>>>
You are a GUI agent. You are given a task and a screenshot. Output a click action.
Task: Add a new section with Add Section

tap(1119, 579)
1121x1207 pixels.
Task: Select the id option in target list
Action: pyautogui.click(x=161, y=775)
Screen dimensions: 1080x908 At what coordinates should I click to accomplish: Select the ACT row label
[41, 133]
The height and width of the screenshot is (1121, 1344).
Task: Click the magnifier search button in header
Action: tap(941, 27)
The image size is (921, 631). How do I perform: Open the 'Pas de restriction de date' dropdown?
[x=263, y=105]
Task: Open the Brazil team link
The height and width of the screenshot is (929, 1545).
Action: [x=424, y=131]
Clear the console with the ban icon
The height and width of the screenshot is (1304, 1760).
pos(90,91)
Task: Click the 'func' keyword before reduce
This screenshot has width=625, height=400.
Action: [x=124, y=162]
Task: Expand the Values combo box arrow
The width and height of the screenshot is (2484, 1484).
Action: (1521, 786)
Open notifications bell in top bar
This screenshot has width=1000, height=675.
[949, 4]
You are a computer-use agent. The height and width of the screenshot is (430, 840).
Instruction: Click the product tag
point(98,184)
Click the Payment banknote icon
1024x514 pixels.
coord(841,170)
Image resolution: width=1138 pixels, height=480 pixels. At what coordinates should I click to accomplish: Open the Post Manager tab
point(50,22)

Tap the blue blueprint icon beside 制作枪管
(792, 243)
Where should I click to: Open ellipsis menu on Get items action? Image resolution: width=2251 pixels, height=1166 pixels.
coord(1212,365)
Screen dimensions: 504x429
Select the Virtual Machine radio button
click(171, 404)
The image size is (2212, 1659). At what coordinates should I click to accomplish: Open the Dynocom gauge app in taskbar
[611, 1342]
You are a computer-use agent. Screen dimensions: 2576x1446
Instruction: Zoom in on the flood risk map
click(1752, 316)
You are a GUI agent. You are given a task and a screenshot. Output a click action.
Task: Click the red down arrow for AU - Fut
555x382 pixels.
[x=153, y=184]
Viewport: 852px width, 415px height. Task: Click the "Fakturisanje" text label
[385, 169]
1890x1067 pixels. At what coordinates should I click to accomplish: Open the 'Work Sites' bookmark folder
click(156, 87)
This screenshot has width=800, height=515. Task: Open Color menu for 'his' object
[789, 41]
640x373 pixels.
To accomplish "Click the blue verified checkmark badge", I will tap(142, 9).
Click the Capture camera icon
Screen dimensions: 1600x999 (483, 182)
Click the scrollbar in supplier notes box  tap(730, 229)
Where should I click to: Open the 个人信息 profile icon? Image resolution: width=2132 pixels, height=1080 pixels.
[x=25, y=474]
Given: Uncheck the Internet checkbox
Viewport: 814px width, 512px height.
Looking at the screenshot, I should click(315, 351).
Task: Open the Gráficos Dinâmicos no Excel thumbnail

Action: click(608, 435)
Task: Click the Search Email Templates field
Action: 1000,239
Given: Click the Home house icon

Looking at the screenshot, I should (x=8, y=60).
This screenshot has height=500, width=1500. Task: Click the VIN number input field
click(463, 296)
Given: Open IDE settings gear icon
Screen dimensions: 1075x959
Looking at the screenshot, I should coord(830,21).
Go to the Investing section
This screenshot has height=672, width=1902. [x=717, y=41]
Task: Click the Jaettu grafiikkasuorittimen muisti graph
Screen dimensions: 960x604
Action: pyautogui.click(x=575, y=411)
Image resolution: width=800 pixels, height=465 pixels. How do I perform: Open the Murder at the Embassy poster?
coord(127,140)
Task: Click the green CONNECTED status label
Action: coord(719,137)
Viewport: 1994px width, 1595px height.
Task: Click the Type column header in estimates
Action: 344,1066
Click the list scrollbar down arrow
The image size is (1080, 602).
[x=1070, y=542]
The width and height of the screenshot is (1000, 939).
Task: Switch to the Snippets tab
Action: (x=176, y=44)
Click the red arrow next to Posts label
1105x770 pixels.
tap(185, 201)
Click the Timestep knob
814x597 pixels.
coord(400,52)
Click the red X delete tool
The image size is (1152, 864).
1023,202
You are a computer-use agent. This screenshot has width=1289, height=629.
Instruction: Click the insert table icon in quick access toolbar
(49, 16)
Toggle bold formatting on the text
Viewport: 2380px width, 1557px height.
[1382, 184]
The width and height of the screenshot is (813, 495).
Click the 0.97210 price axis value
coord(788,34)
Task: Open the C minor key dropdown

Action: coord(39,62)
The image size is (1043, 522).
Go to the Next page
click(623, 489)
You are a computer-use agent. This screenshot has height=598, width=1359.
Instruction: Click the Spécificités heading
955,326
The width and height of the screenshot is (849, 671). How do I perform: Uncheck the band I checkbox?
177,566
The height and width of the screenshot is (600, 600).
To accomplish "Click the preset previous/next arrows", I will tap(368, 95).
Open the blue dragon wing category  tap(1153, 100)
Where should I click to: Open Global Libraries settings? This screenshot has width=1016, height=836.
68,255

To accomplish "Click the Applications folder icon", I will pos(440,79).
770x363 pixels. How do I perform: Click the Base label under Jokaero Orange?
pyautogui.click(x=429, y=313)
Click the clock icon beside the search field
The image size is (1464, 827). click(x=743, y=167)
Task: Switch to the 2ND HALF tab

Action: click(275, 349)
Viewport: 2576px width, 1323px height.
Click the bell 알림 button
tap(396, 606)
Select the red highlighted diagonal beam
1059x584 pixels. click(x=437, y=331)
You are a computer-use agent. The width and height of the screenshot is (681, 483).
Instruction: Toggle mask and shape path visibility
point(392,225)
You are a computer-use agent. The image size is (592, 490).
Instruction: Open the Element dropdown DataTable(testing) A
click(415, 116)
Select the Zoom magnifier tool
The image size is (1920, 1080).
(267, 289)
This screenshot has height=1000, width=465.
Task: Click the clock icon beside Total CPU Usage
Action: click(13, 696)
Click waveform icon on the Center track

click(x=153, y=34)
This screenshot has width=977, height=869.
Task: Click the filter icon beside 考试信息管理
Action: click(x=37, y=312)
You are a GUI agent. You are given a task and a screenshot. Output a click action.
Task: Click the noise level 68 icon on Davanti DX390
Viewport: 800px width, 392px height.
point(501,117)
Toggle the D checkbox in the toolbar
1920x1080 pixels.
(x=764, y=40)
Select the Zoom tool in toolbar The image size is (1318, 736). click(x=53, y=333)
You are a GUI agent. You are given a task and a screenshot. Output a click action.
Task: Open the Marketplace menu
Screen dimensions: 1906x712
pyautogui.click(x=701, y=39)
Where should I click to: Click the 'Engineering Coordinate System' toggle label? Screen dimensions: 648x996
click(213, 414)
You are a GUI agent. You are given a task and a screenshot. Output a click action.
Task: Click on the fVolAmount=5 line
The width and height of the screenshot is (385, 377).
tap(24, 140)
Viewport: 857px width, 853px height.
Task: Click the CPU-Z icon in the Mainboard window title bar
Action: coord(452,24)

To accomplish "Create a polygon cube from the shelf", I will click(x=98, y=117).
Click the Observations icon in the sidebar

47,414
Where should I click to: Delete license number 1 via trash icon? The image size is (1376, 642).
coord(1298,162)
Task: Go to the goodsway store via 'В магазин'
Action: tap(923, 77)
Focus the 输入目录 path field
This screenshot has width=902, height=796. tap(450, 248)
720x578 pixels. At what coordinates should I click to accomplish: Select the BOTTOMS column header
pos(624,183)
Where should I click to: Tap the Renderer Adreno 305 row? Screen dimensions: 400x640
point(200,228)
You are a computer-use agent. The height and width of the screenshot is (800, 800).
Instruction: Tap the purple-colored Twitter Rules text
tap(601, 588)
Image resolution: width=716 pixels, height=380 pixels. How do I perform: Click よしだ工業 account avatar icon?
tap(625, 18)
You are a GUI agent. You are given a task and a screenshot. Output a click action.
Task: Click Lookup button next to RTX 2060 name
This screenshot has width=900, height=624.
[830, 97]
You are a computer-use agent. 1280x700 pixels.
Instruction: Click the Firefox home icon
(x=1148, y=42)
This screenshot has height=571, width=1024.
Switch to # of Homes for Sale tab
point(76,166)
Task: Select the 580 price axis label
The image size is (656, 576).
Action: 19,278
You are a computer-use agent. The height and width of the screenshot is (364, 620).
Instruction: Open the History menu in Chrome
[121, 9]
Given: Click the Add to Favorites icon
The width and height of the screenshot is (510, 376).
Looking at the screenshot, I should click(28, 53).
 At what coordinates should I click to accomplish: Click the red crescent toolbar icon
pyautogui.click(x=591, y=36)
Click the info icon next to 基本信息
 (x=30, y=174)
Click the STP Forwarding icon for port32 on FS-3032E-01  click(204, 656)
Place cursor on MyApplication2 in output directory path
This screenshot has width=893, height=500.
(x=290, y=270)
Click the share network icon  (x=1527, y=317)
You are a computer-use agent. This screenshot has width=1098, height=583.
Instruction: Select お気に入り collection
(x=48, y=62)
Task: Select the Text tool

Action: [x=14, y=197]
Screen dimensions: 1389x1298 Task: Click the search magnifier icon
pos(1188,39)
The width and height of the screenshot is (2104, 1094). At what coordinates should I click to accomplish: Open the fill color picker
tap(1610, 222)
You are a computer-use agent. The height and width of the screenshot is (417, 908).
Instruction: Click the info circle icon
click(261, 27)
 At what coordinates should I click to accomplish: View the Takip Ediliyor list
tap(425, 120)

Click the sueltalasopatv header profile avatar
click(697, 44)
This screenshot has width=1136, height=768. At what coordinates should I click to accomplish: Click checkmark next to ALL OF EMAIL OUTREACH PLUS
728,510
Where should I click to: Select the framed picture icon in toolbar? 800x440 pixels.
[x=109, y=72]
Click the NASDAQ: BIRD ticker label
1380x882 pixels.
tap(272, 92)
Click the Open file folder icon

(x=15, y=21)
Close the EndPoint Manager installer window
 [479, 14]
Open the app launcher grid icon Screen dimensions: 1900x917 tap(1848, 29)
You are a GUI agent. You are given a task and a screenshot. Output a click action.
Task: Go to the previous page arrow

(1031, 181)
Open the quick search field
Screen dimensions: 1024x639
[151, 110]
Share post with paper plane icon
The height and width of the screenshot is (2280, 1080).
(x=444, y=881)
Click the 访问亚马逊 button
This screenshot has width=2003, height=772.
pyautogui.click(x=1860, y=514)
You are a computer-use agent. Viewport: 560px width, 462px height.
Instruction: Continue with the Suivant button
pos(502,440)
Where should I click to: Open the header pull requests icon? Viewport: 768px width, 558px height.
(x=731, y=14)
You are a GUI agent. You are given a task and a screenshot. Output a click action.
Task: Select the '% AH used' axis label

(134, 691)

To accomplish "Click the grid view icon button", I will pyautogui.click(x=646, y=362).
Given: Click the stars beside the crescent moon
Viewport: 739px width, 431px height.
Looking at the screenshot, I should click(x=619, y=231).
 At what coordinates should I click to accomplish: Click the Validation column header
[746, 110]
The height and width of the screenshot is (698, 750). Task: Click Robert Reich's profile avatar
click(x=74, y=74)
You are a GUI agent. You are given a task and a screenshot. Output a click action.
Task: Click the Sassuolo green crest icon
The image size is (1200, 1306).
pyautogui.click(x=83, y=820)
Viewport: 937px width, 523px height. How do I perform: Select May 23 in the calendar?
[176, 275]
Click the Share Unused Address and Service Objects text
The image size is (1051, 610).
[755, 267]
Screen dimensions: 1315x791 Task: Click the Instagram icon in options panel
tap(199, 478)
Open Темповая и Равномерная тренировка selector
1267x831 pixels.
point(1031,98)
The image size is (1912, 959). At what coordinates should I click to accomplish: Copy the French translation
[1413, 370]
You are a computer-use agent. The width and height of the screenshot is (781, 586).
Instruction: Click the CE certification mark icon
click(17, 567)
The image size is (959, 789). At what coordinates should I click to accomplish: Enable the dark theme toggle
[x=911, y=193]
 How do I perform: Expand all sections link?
<<<
## WHAT TO DO
Rewrite the rows starting at the line that contains "Close the EndPoint Manager installer window" and ending at the line that contains "(1031, 181)", with "previous page arrow" replaced by "next page arrow". Leave everything else in those lines unchanged.

## PROBLEM SOLUTION
Close the EndPoint Manager installer window
 [479, 14]
Open the app launcher grid icon Screen dimensions: 1900x917 tap(1848, 29)
You are a GUI agent. You are given a task and a screenshot. Output a click action.
Task: Go to the next page arrow

(1031, 181)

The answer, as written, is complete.